Leaving Canada


It’s easier to leave Canada than to enter it. That’s what we told ourself this Winter while preparing our departure from Vancouver, BC. Indeed it took us more than a year to immigrate to Canada. However to fly off to new horizons, it has taken us less than a month which I tell you in a few lines.


As an opportunity to leave takes shape, we gather information about our next destination, Malta, a small island in the middle of the Mediterranean Sea. There are at least two positive aspects: English is spoken and Malta belongs to the European Union (which means we don’t need a visa). It would make our move easier.


We evaluate what we own in Canada. We have no furniture because we live in a furnished apartment nevertheless we have hoarded quite a few things over time. All that we decide not to take is put for sale on Craigslist, the local classifieds website.


For the things we want to keep, we buy cardboard boxes and packaging tape to send them in parcels. Argh! After checking the fees, it would cost us 300 € per parcel. We wish we had not bought cardboard boxes. We look for the different possible solutions and decide to take the boxes with us on the plane as extra baggage ($50 for the first extra bag).

| TASK GOAL |
Please set down the entire post about leaving Canada, word for word. The lines that come next have no part in this.

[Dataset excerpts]
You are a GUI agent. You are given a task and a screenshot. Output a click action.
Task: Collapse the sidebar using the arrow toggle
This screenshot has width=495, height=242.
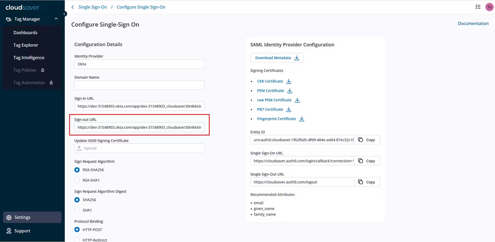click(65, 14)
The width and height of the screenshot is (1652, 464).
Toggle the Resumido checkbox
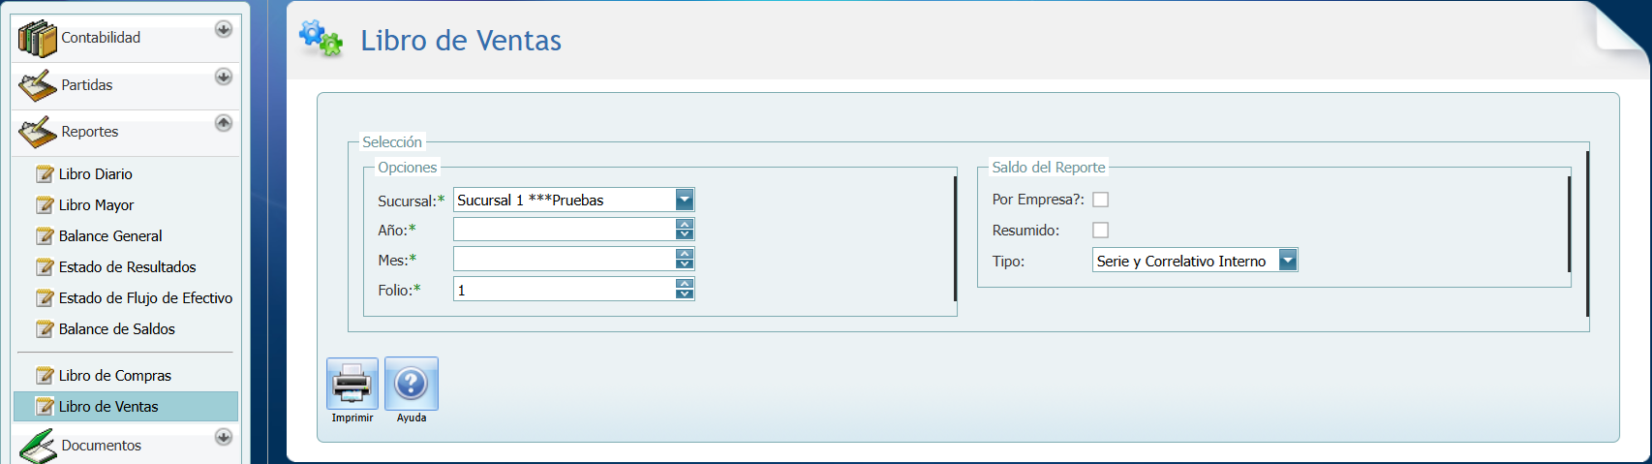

--

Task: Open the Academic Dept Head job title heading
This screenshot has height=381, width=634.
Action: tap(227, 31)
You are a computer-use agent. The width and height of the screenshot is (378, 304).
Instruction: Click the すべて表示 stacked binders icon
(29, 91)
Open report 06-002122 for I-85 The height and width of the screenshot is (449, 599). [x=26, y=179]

==

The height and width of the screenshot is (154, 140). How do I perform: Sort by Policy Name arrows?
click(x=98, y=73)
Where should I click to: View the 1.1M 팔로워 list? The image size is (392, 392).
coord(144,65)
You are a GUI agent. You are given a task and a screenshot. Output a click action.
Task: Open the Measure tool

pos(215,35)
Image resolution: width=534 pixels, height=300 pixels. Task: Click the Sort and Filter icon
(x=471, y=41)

| PROBLEM SOLUTION |
Leaving Canada


It’s easier to leave Canada than to enter it. That’s what we told ourself this Winter while preparing our departure from Vancouver, BC. Indeed it took us more than a year to immigrate to Canada. However to fly off to new horizons, it has taken us less than a month which I tell you in a few lines.


As an opportunity to leave takes shape, we gather information about our next destination, Malta, a small island in the middle of the Mediterranean Sea. There are at least two positive aspects: English is spoken and Malta belongs to the European Union (which means we don’t need a visa). It would make our move easier.


We evaluate what we own in Canada. We have no furniture because we live in a furnished apartment nevertheless we have hoarded quite a few things over time. All that we decide not to take is put for sale on Craigslist, the local classifieds website.


For the things we want to keep, we buy cardboard boxes and packaging tape to send them in parcels. Argh! After checking the fees, it would cost us 300 € per parcel. We wish we had not bought cardboard boxes. We look for the different possible solutions and decide to take the boxes with us on the plane as extra baggage ($50 for the first extra bag).